Studio album by Donny Osmond
- Released: November 1973
- Genre: Pop, R&B
- Length: 30:48
- Label: MGM
- Producer: Mike Curb, Don Costa

Donny Osmond chronology
| Alone Together (1973) | A Time for Us (1973) | Donny (1974) |

= A Time for Us (Donny Osmond album) =

A Time for Us is the sixth studio album by Donny Osmond, released in 1973. The album reached No. 58 on the Billboard Top LPs chart on January 19, 1974. It was certified Gold in the U.K. on January 1, 1974.

==Track listing==

| No. | Title | Writer(s) | Length |
|---|---|---|---|
| 1. | "A Time For Us" | Nino Rota, Larry Kusik, Eddie Snyder | 3:53 |
| 2. | "Hawaiian Wedding Song" | Charles E. King, Al Hoffman, Dick Manning | 2:28 |
| 3. | "When I Fall in Love" | Victor Young, Edward Heyman | 3:00 |
| 4. | "Are You Lonesome Tonight" | Lou Handman, Roy Turk | 3:12 |
| 5. | "I Believe" | Ervin Drake, Irvin Graham, Jimmy Shirl, Al Stillman | 2:55 |
| 6. | "Guess Who" | Jesse Belvin | 3:06 |
| 7. | "Young And In Love" | Dick St.

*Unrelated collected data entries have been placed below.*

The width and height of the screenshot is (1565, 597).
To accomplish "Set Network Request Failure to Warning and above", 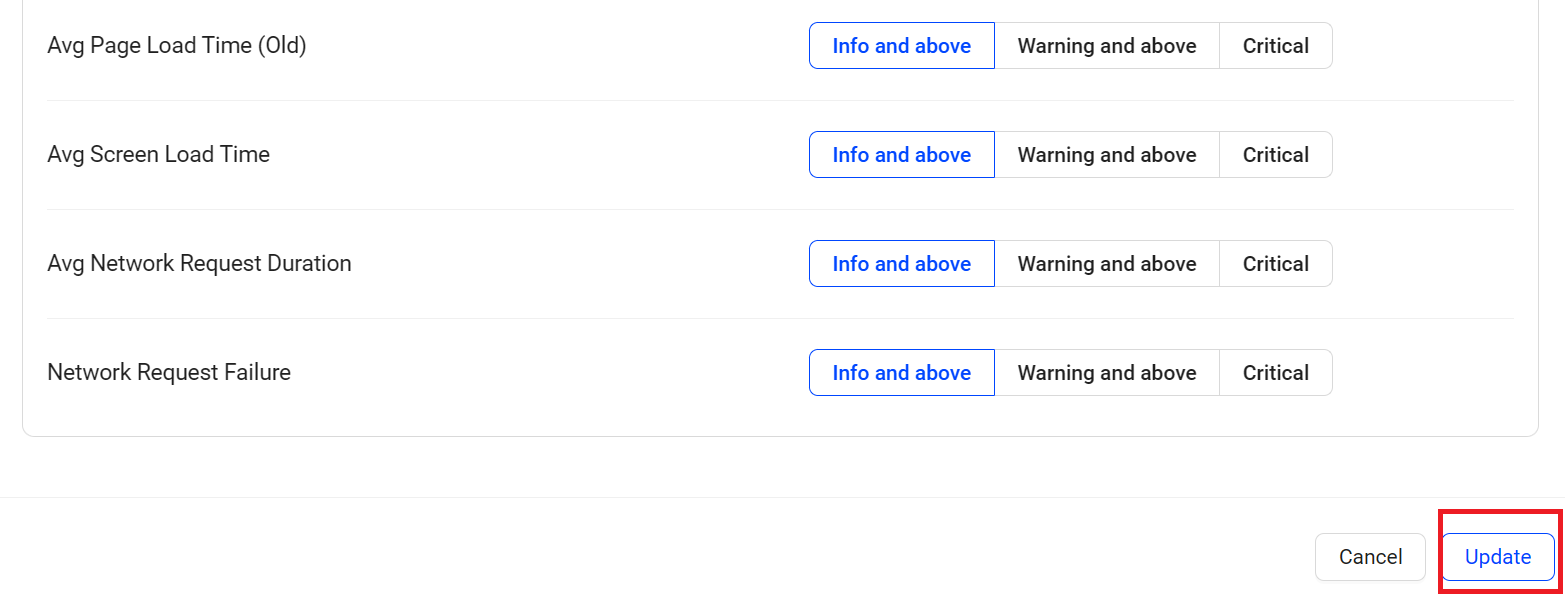I will (x=1106, y=373).
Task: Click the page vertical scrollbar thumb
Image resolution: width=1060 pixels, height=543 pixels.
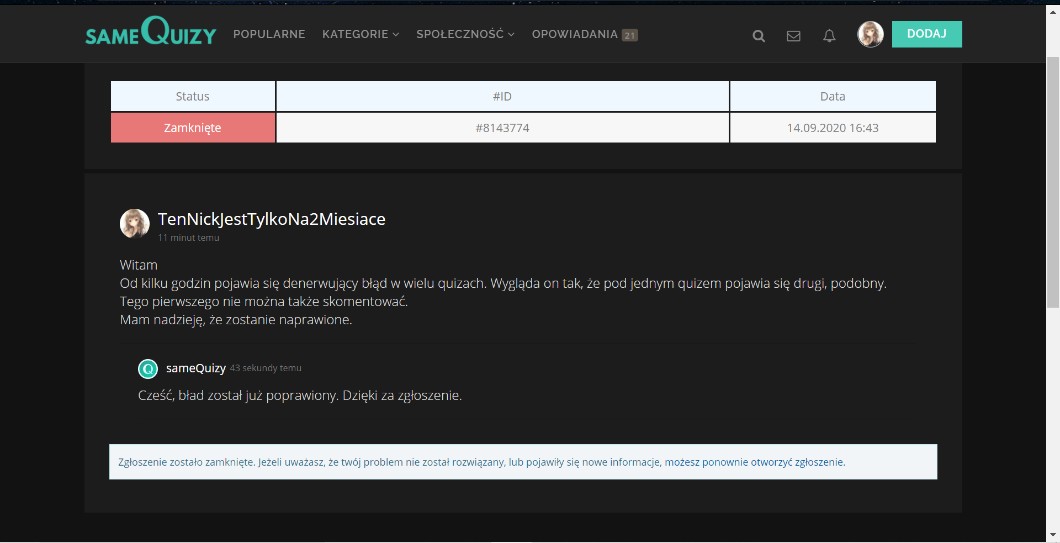Action: click(1052, 180)
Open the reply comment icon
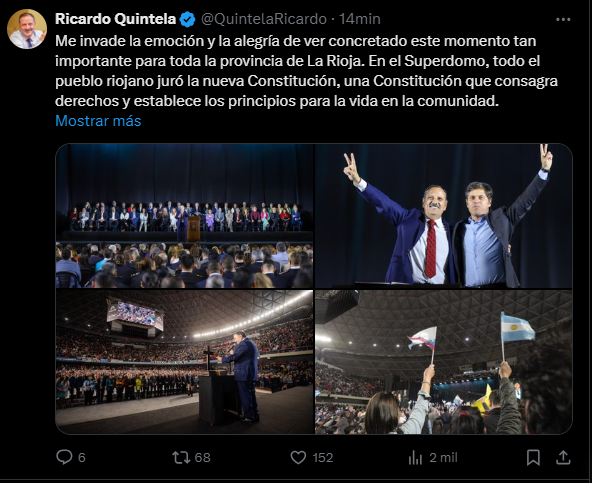 64,457
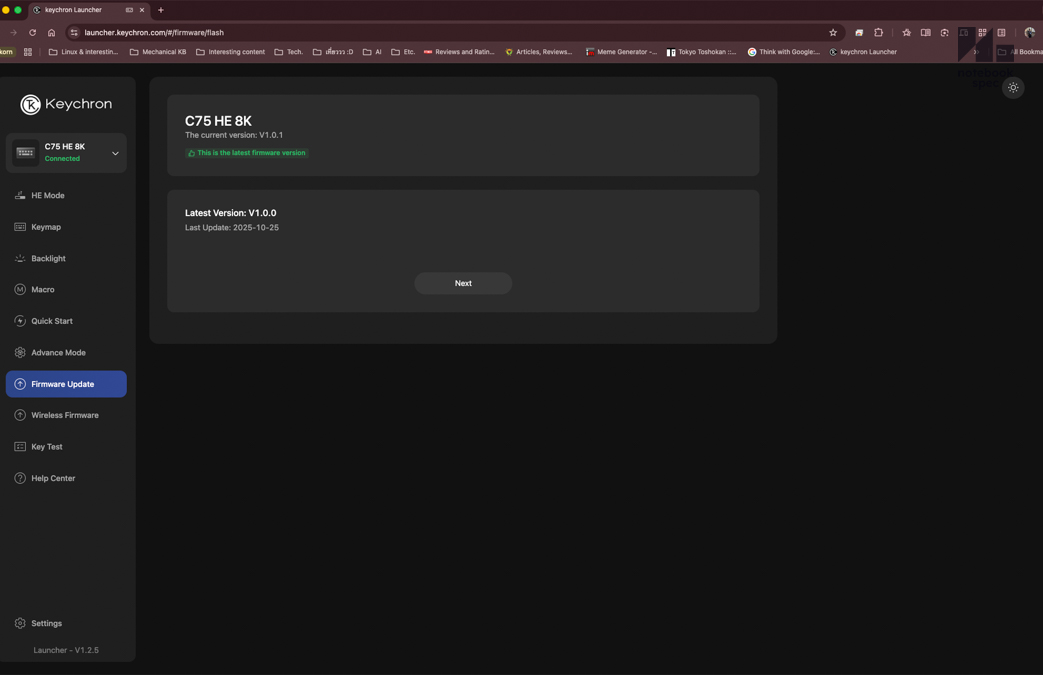This screenshot has height=675, width=1043.
Task: Click the Help Center question icon
Action: tap(20, 478)
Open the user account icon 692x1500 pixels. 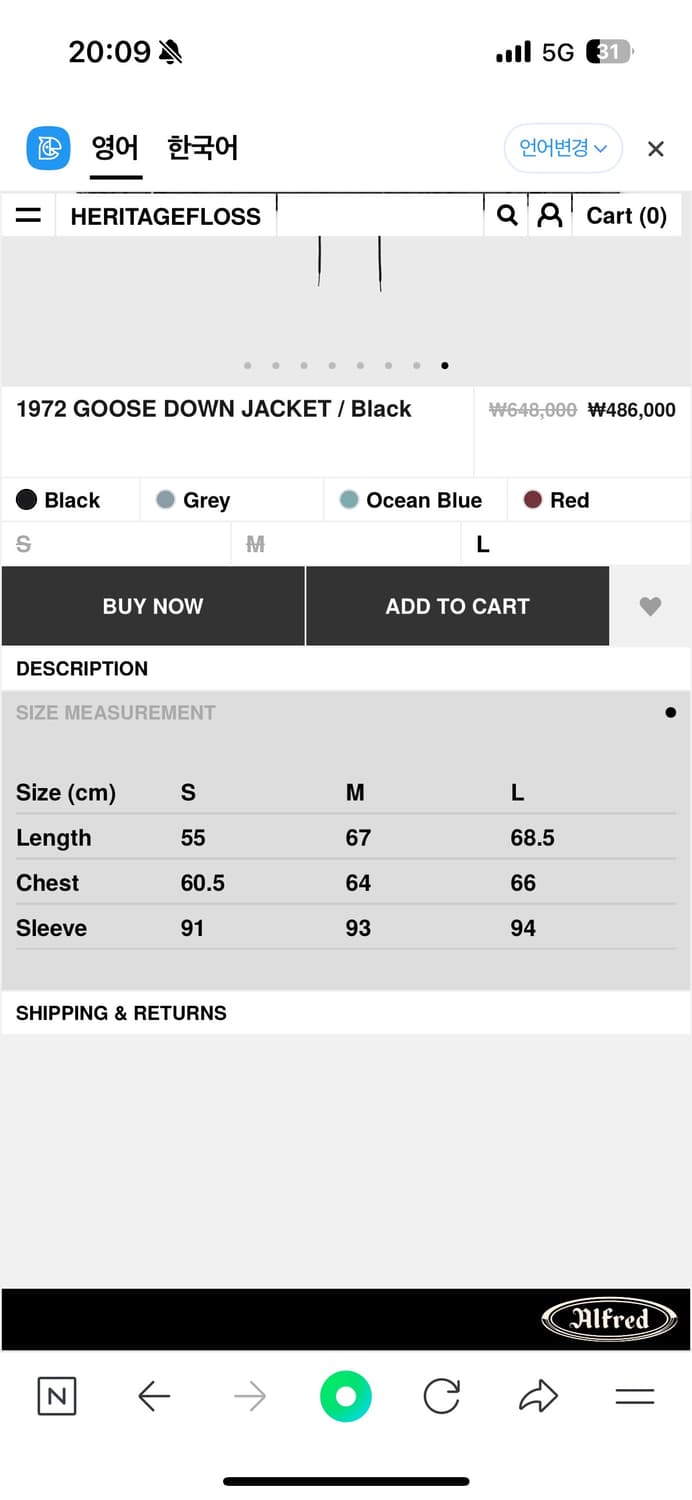click(x=549, y=216)
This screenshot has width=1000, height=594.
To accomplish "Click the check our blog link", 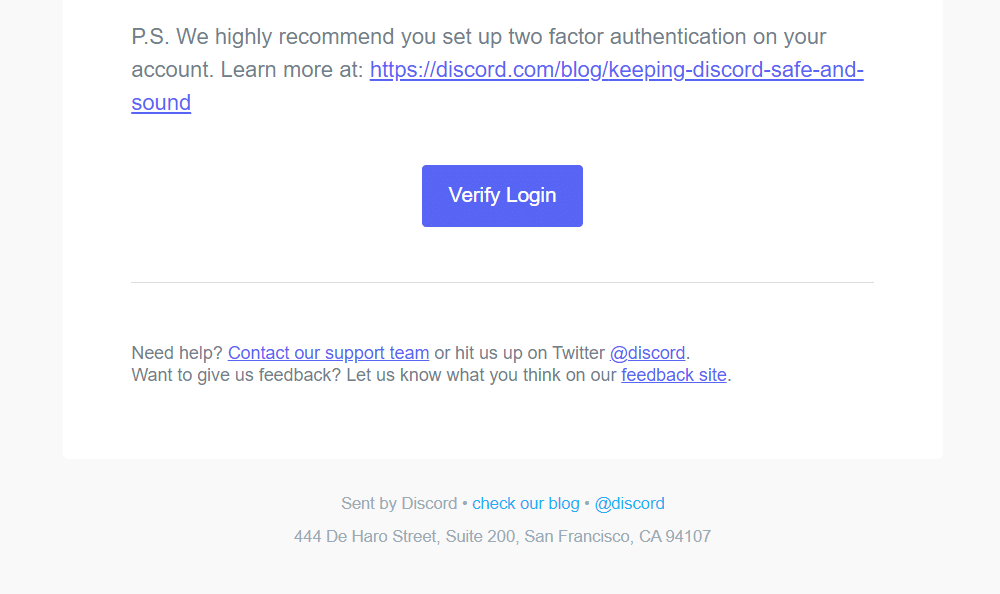I will click(x=526, y=503).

John | 2:35 |
| 8. | "A Million to One" | Phil Medley | 2:42 |
| 9. | "A Boy Is Waiting" | Bobby Caldwell, Don Costa | 2:37 |
| 10. | "Unchained Melody" | Alex North, Hy Zaret | 4:20 |

==Singles==
- Are You Lonesome Tonight / When I Fall in Love (No. 14 U.S. Hot 100)
- A Time For Us

==Charts==

| Chart (1973/74) | Position |
|---|---|
| United States (Billboard 200) | 58 |
| Australia (Kent Music Report) | 64 |
| Canada | 65 |
| United Kingdom (Official Charts Company) | 4 |

==Certifications and sales==

| Region | Certification | Certified units/sales |
| United Kingdom (BPI) | Gold | 100,000^{^} |
^{^} Shipments figures based on certification alone.